The complex has three pools — a heated freshwater pool, a larger seawater pool filled directly from the harbour, and a children's pool — plus traditional Finnish saunas that you can rent by the hour or use through a general admission ticket. In summer, the deck fills up with sun-seekers, families, and office workers on lunch breaks, and the rooftop bar and restaurant serve food and drinks with some of the best harbour views in the city. In winter, the experience flips into something more dramatic: you sit in a steaming sauna until you can't bear it, then drop into the Baltic — which can be hovering around 0°C — before scrambling back out, flushed and exhilarated, into the cold air. It's a proper Finnish ritual, and doing it here, in the harbour with the city skyline behind you, is unforgettable.

Admission covers pool access and lockers; saunas cost extra and can book up, especially on weekends, so it's worth reserving a sauna slot in advance if that's your priority. The restaurant — Löyly is the famous competitor across town, but Allas has its own solid food and drink offering — is a good spot for a post-swim beer.

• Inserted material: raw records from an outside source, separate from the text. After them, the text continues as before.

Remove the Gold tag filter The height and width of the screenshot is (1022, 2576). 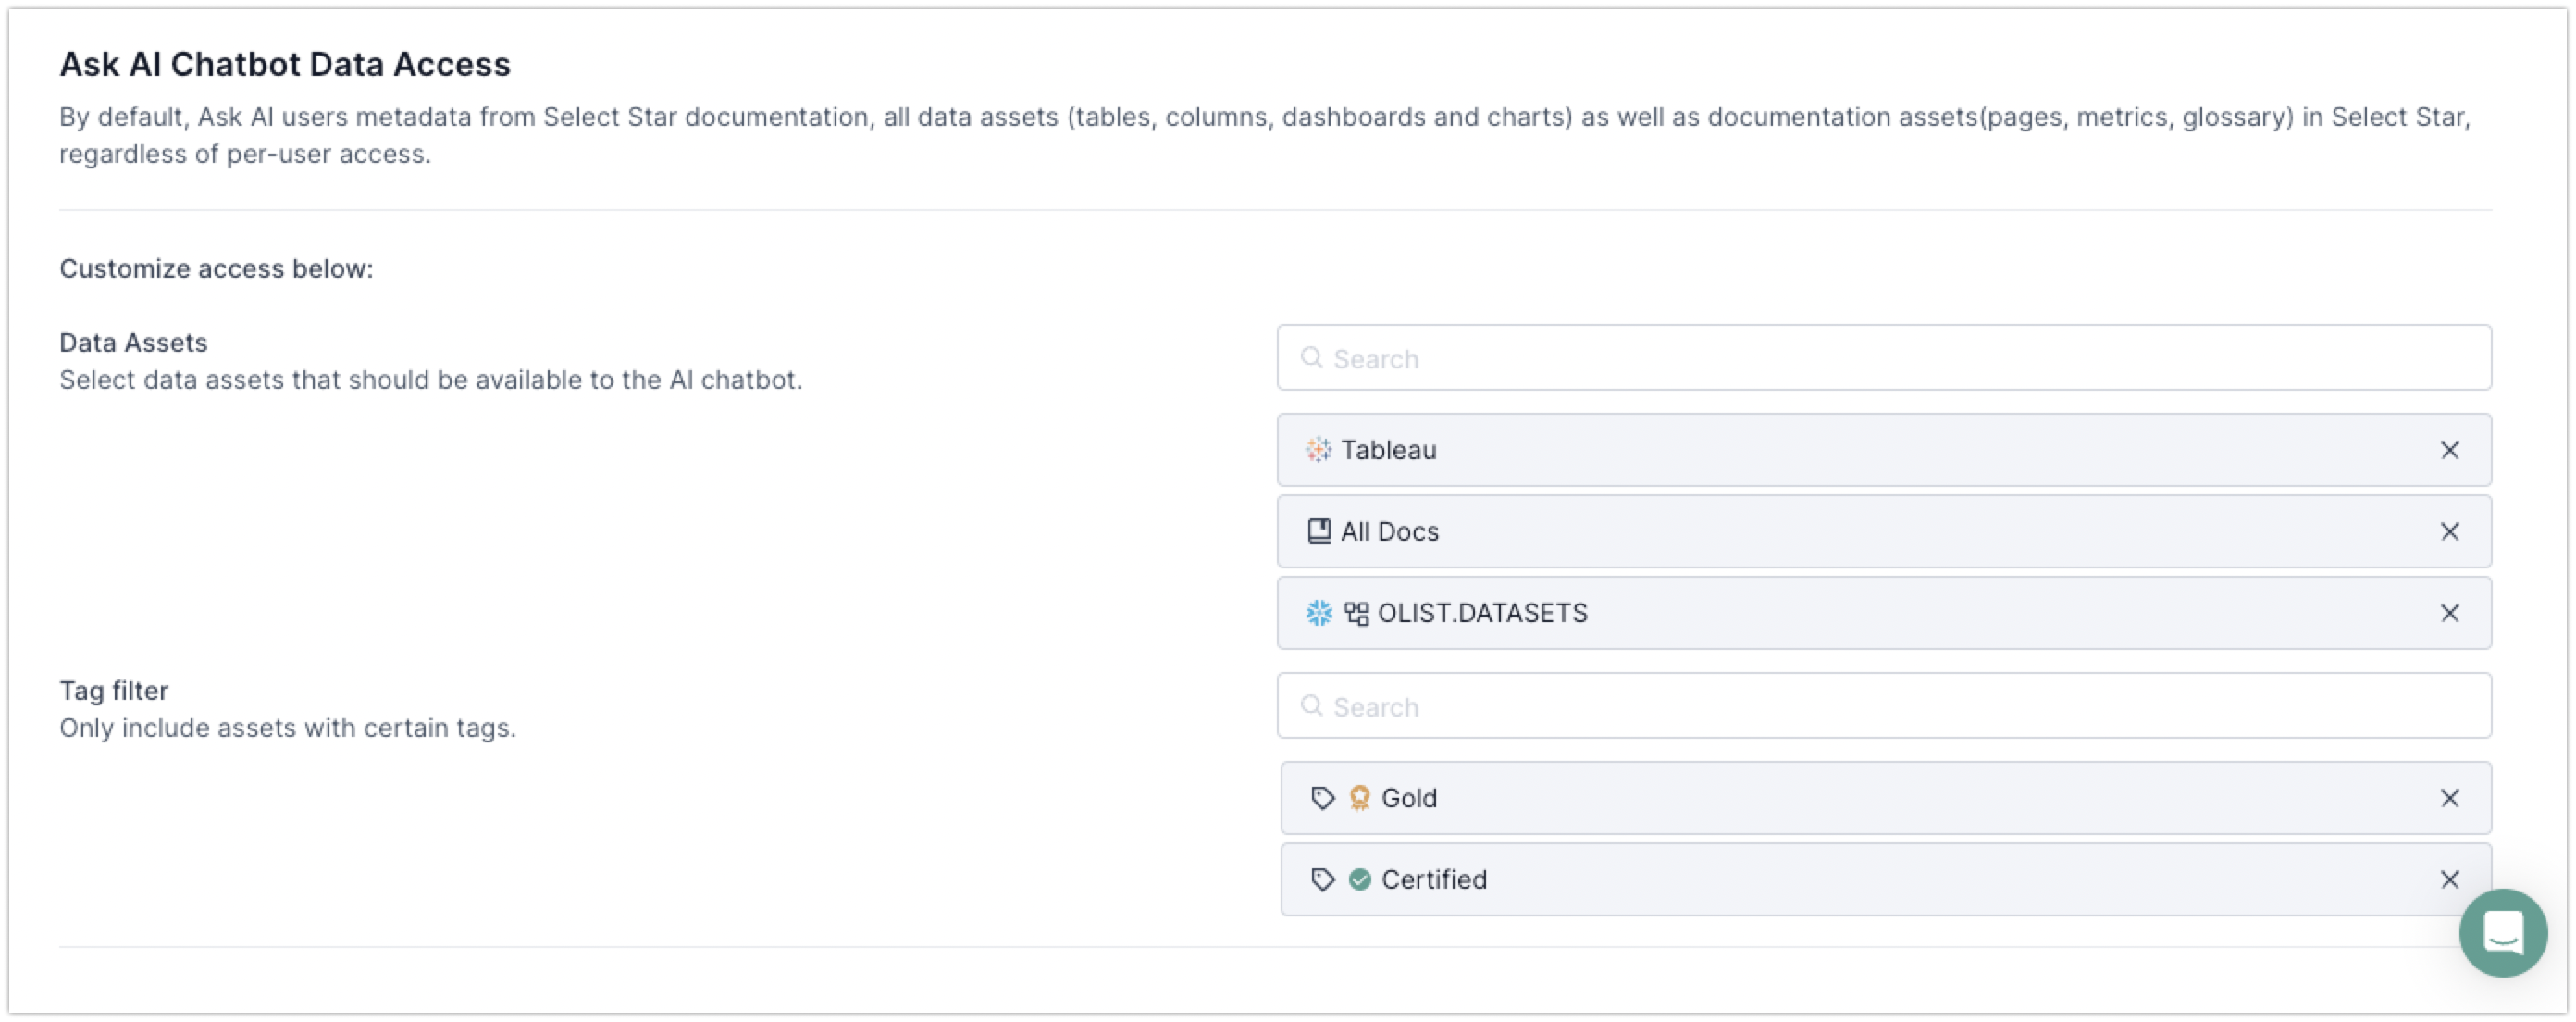2449,798
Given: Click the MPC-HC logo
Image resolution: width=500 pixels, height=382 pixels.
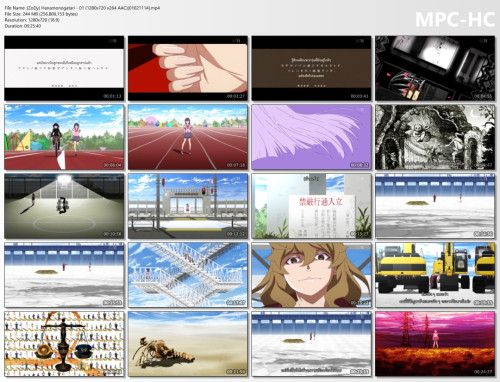Looking at the screenshot, I should click(455, 19).
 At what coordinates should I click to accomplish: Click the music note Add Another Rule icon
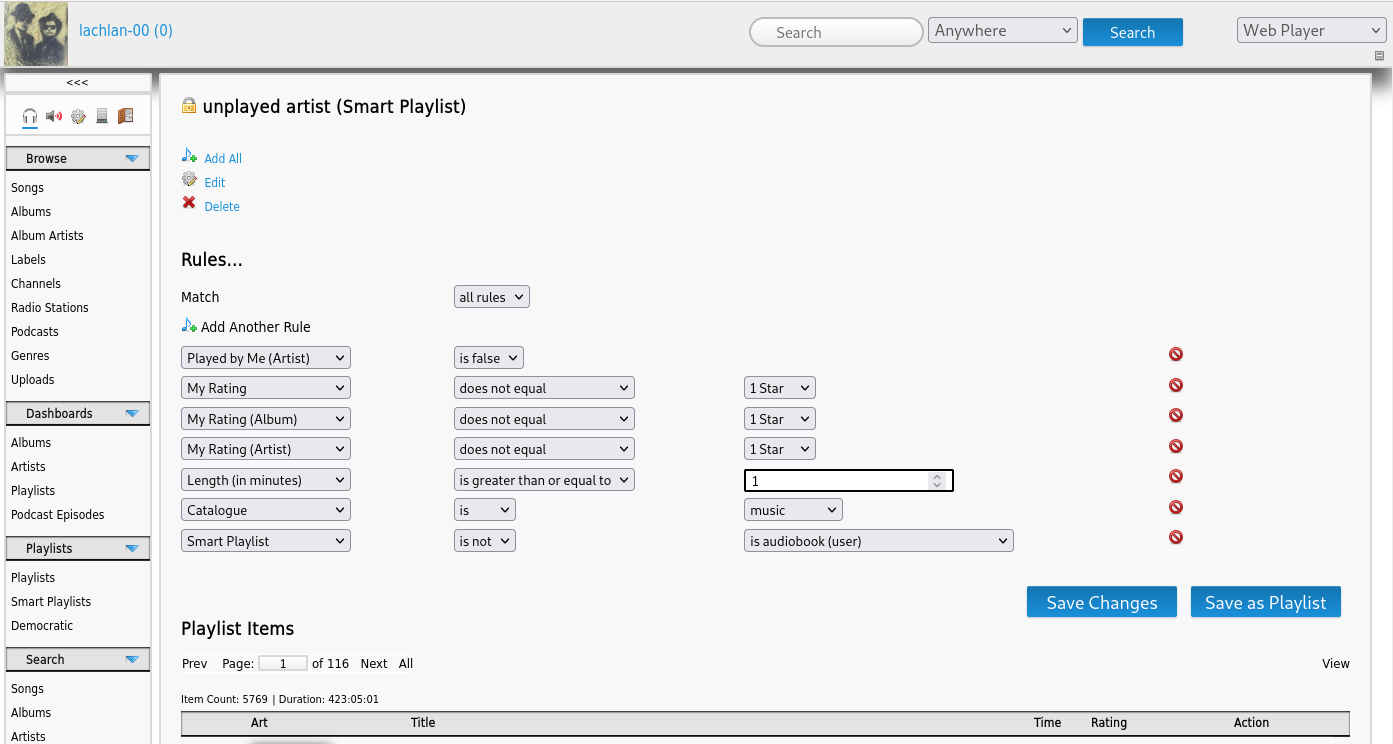189,326
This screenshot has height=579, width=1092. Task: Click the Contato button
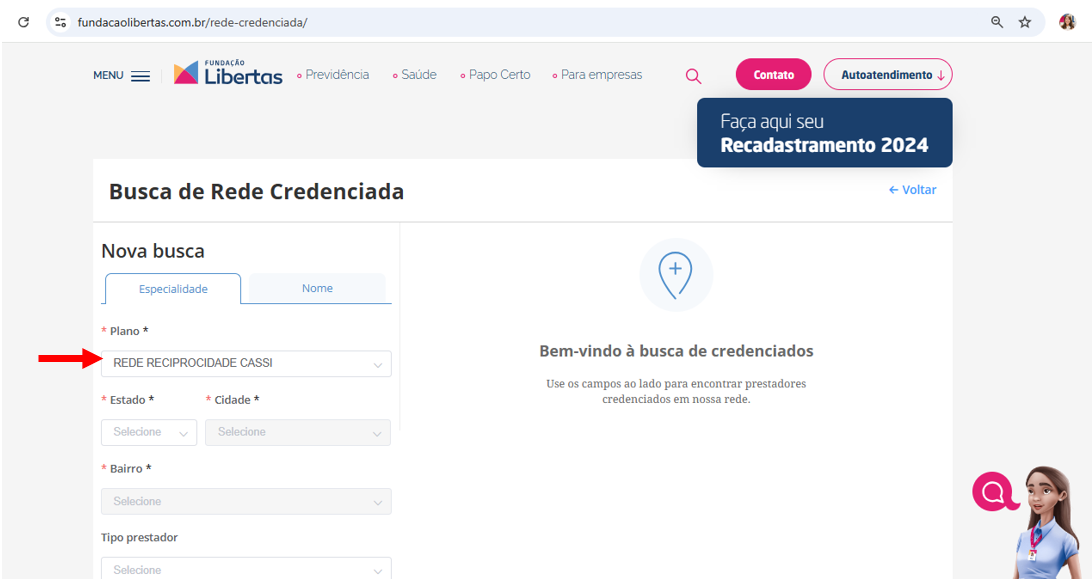tap(774, 75)
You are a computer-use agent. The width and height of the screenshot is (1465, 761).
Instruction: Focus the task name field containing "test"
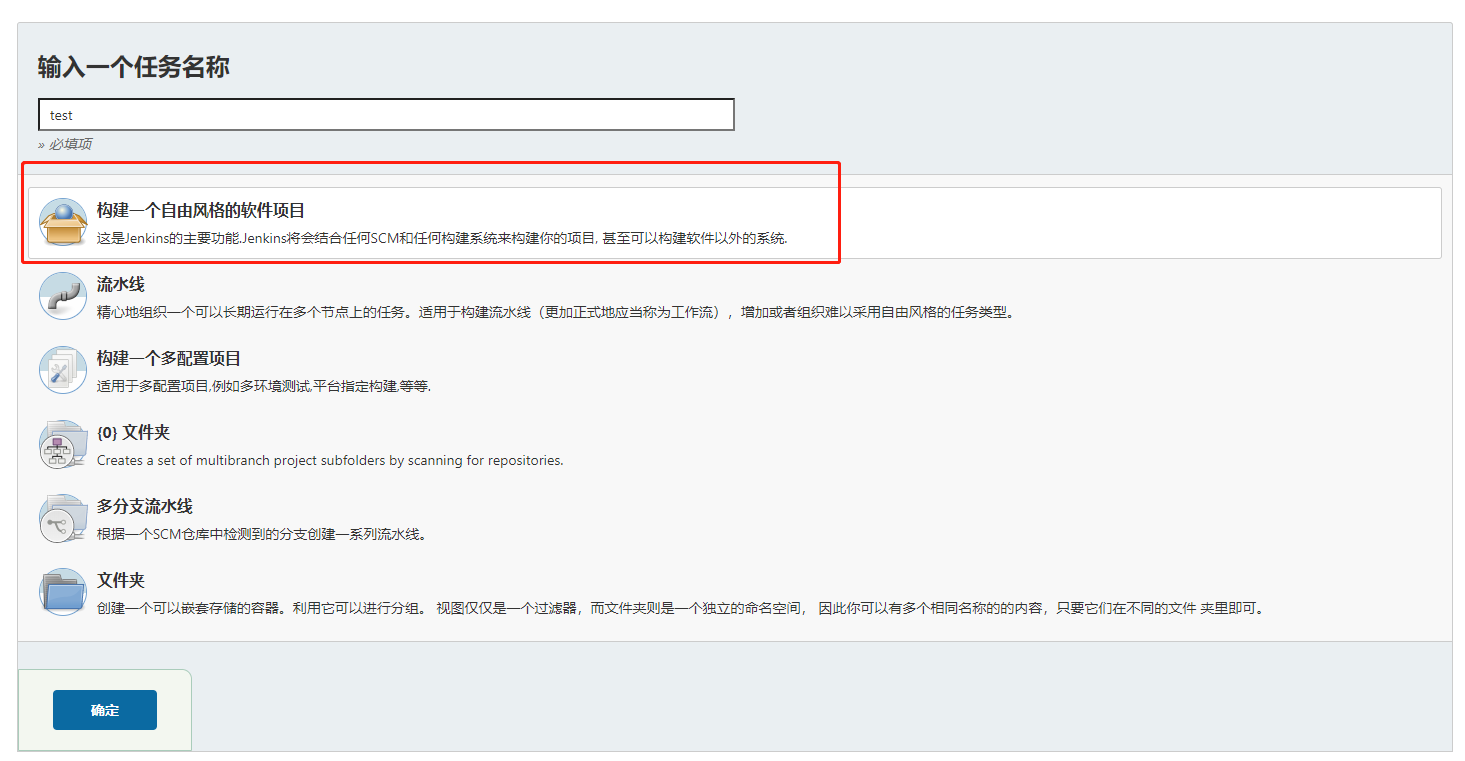[x=386, y=115]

Come on a weekday morning if you want a quieter experience; summer weekends get genuinely busy.

Local Tips

  1. 1

    Book a sauna cabin in advance online if you're visiting on a Friday or Saturday — they sell out, and walk-up availability on weekends is limited.

  2. 2

    Bring your own towel if you want to avoid the rental fee; a swimsuit is mandatory in the pools.

  3. 3

    The rooftop bar has excellent views and is worth a drink even if you're not swimming — it's open to non-bathers too.

  4. 4

    Weekday mornings are when local regulars come for their swim before work — quieter, more authentic, and you'll have the pools largely to yourself.

When to Go

Best times
Summer (June–August)

The deck is lively, the bar is buzzing, and long daylight hours mean you can swim late into the evening — the best all-round experience for most visitors.

Winter (December–February)

The ice-swimming experience is genuinely memorable and very Finnish — cold-plunging into the near-freezing harbour after a sauna is a bucket-list moment for hardy visitors.

Try to avoid
Weekend afternoons in summer

Gets very crowded with Helsinki locals — pools and deck fill up fast, and sauna slots are harder to come by without advance booking.

Why Visit

01

Experience the Finnish sauna-and-cold-swim ritual right in the city centre, with the Baltic Sea as your plunge pool.

02

The harbour views — across to Suomenlinna, the ferry terminals, and Helsinki Cathedral — are some of the best in the city from water level.

03

It's open all year, so even in the depths of a Finnish winter you can do something locals actually do, not just something built for tourists.